Explaining why, De la Torre says you cannot forecast price changes based on the relationship between house prices and incomes by “ignoring key factors such as interest rates, liquidity from the European Central Bank (ECB), or the influence of foreign demand in the residential market”. These factors, in his opinion, cause an increase of demand for property, and help explain why property prices have already started to rise in some areas “a lot sooner than everyone expected”.
“The relationship between property prices and interest rates is reversed,” De la Torre argues. “With low rates, the value of properties increases over the historic average, and today we have the lowest rates ever.”
On the other hand, he believes that the massive injection of liquidity by the ECB will cause asset inflation, which will end up affecting property prices, “a monetary phenomenon that cannot be ignored in any forecast for prices”.
Furthermore, De La Torre argues that linking property prices to household income “has limited validity” when you bear in mind that “a quarter of the market is in hands of foreign buyers with considerably higher incomes”.
Dwindling Stocks With Real Demand
Regarding the figure of 600,000 unsold properties, an official estimate of the housing stock, De la Torre thinks that although it’s high it isn’t a determining factor since, in his opinion, the key is not in analysing this figure but its geographical distribution, and the link between those regions and the country’s GDP.
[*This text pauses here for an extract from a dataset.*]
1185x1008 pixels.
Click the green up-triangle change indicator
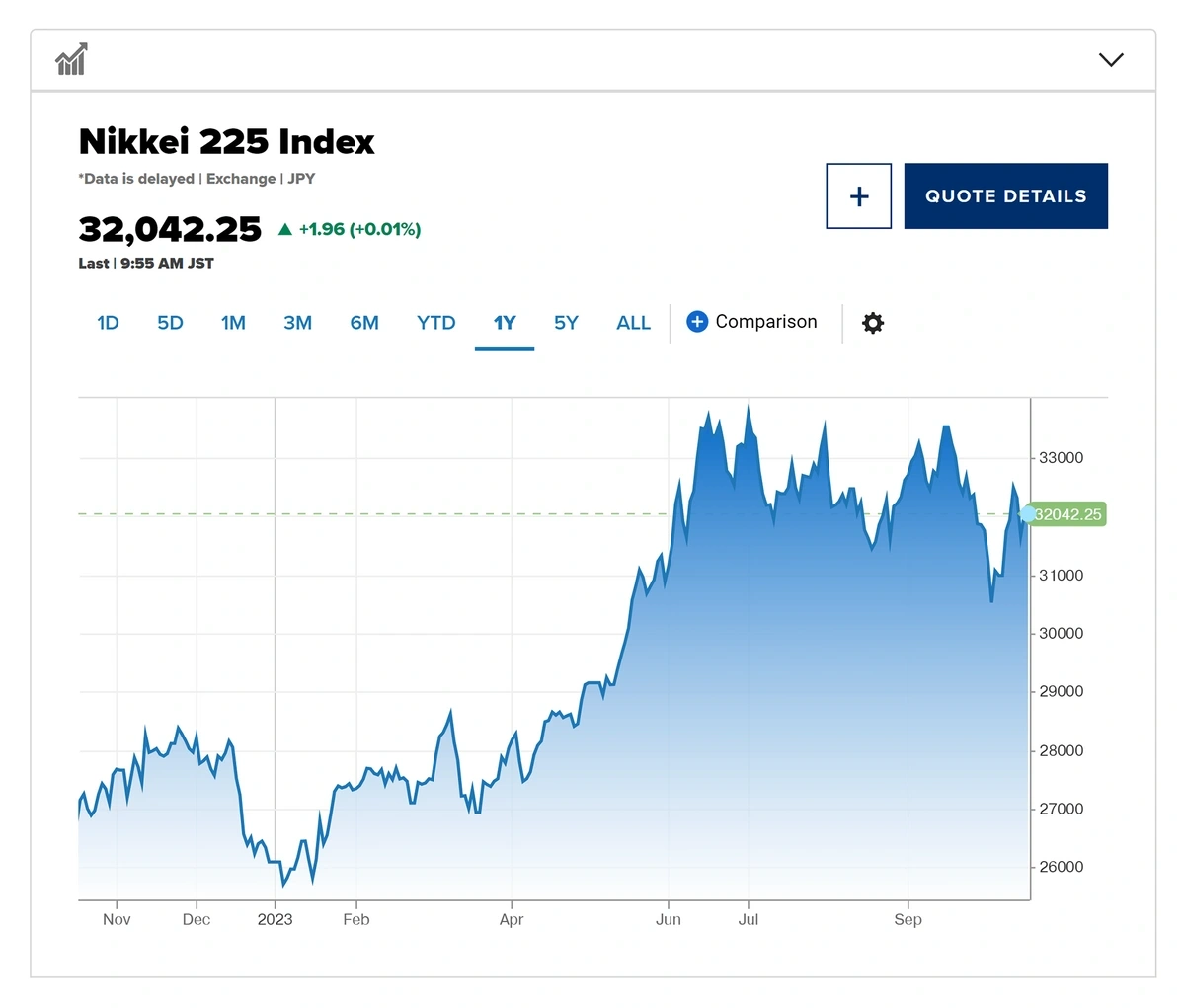tap(285, 229)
“When you look at the distribution of this excess housing supply, huge discrepancies can be seen with an important concentration in regions that contribute less than a third of the GDP while in autonomous regions such as Madrid, Catalonia and the Basque Country, which account for 43 per cent of GDP, supply is below its historic average,” De la Torre points out. He claims that “this is a sign that a timid recovery of prices and activity could take place in these areas, and would explain why in areas such as Madrid and Barcelona property purchases in 2014 increased at double the national rate”.
He also believes that it’s important to look at the distribution of the stock within the same province. In this sense, his report highlights that in regions with a big contribution to GDP the absorption of the excess supply is irregular, and so not impeding new projects from starting.
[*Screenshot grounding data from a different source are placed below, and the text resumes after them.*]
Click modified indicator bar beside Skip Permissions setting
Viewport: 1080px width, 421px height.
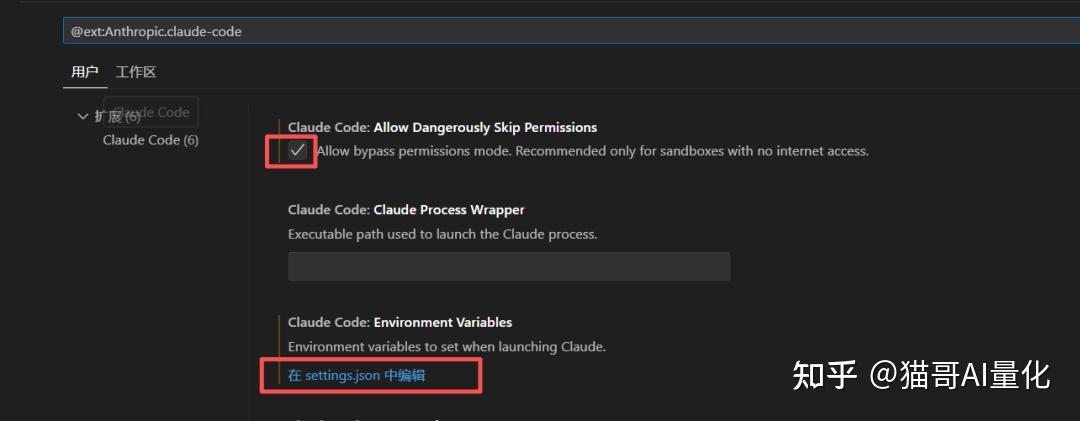pos(279,140)
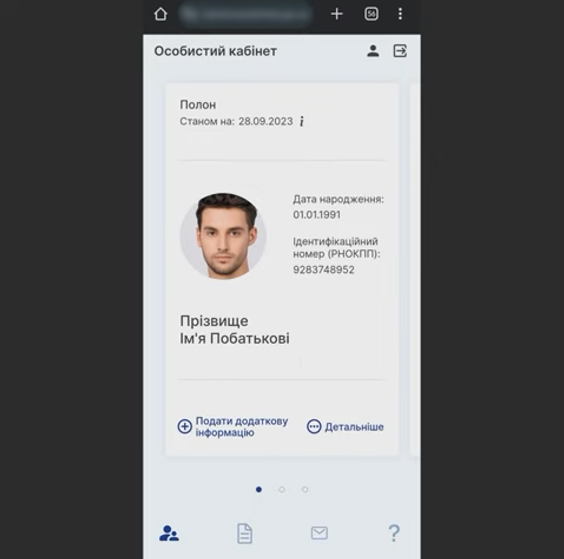Show the open tabs counter
Viewport: 564px width, 559px height.
pyautogui.click(x=371, y=14)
In the region of Madrid in particular, he mentions that while supply has dried up in some areas such as the north of the capital and municipalities in the northwest, it remains high in towns in the south. This imbalance has not prevented prices for properties in the north from going up or developers from starting new projects there.
On the other hand, the Arcano report highlights that the ratio between new properties built and sold in a year is 0.25 (four new homes are sold for every one built), a long way off the 1.89 reached in 2008. According to the analyst, this indicates the huge potential for “growth in the sector”.
The Only Way Is Up
De La Torre argues that the only rational forecast for the residential market is “ an upward trend,” especially when you consider the sector is starting from from almost a complete standstill (“the adjustment has been ridiculous,” he says).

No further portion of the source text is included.